Investigating the Mechanisms Driving Stunted Pancreata in PFOS-Exposed Larval Zebrafish (Danio rerio)
Presenter: Autumn E. Whelan
Faculty Sponsor: Alicia Timme-Laragy
School: UMass Amherst
Research Area: Public Health and Epidemiology
Session: Poster Session 5, 3:15 PM - 4:00 PM, Auditorium, A25
ABSTRACT
Perfluorooctane sulfonic acid, or PFOS, is a “forever chemical” characterized by a long half life in humans and prolonged persistence in the environment. Human exposure through contaminated drinking water has led to detectable levels in 98% of the entire U.S. population, and its presence in the umbilical cord suggests it can be transferred from mother to fetus. Previous work in the Timme-Laragy lab using zebrafish as a model organism found that embryonic exposures to PFOS are associated with the presence of markers linked to metabolic syndrome and diabetes, including decreased islet size and pancreas length, elevated insulin and cholesterol, insulin resistance, and altered beta cell function. However, the underlying mechanisms of PFOS-induced metabolic dysfunction are multimodal and not fully understood. Because silencing of Notch signaling is required for pancreatic acinar cell differentiation, we hypothesize that developmental PFOS exposure disrupts the exocrine pancreas through inappropriate prolonged Notch activation, stunting pancreatic elongation.
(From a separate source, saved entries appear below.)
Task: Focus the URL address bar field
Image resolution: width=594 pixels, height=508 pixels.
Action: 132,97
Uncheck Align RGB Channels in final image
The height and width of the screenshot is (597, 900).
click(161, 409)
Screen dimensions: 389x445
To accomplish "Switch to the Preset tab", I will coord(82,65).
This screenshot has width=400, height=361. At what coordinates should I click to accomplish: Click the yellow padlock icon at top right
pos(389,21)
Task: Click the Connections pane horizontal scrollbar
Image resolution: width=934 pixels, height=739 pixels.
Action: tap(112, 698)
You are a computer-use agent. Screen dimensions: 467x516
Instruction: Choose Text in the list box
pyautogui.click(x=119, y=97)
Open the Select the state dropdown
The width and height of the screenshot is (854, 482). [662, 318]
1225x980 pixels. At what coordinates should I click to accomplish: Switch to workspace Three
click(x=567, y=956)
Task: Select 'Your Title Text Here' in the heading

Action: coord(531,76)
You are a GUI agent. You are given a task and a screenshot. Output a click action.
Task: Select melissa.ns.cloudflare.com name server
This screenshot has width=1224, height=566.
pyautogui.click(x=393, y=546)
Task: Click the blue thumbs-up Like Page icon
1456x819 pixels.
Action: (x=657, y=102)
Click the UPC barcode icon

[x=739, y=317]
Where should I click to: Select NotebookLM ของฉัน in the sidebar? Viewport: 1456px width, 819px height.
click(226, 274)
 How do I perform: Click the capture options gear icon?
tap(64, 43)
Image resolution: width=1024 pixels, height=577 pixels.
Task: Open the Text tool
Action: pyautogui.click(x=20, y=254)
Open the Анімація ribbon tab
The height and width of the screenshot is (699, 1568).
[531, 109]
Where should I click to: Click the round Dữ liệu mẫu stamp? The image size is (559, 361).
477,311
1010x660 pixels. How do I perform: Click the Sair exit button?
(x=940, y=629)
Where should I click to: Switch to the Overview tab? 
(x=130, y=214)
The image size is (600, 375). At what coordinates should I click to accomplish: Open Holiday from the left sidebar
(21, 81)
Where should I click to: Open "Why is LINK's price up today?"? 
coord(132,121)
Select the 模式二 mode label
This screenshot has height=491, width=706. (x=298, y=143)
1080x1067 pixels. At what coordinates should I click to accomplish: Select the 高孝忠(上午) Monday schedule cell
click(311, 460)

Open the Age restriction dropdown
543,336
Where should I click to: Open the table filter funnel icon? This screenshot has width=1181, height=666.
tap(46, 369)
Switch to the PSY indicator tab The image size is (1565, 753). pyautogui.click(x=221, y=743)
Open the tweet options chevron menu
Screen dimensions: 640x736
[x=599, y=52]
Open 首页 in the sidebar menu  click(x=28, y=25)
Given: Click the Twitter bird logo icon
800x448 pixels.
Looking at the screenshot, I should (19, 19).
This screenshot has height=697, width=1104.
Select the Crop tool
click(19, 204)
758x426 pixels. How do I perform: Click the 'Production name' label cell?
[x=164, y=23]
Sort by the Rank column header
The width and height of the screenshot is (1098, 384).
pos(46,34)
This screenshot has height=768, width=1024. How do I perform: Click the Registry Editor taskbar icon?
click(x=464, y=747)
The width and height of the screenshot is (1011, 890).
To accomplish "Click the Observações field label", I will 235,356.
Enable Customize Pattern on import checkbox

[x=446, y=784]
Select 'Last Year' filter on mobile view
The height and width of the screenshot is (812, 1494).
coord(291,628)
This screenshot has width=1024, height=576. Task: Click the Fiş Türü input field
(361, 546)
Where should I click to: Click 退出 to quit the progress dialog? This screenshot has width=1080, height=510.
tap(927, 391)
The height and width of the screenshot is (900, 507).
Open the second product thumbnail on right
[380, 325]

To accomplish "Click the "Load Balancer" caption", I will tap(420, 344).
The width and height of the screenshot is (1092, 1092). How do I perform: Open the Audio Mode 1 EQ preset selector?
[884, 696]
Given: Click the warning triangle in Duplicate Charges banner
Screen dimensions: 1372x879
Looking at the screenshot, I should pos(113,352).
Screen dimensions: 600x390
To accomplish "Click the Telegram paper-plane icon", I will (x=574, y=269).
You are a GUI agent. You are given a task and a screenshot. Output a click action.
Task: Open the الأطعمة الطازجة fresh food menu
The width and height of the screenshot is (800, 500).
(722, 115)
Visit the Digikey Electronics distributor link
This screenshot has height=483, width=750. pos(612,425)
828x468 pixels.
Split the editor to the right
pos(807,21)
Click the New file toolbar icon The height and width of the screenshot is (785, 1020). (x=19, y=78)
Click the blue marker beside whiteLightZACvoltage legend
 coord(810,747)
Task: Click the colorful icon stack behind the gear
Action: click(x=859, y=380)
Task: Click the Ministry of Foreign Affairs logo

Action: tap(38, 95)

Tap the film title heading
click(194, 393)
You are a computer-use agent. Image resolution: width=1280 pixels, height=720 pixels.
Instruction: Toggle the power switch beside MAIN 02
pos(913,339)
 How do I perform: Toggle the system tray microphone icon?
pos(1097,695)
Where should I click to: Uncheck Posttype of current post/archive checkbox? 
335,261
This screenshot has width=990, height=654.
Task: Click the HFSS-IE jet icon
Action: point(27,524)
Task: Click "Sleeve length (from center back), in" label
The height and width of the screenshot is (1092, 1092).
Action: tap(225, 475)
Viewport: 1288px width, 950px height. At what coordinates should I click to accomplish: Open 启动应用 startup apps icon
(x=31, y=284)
To test this hypothesis, transgenic zebrafish Tg(TP1:GFP;ins:mCherry) embryos are used to observe expression of the Notch reporter in the pancreatic bud following PFOS exposure in comparison to a Notch pathway inhibitor. Initial experiments display prolonged Notch activity in the pancreatic bud at 32 hours post fertilization, supporting the hypothesis. This work will provide insight into the developmental signaling pathways perturbed by PFOS to impact pancreas development.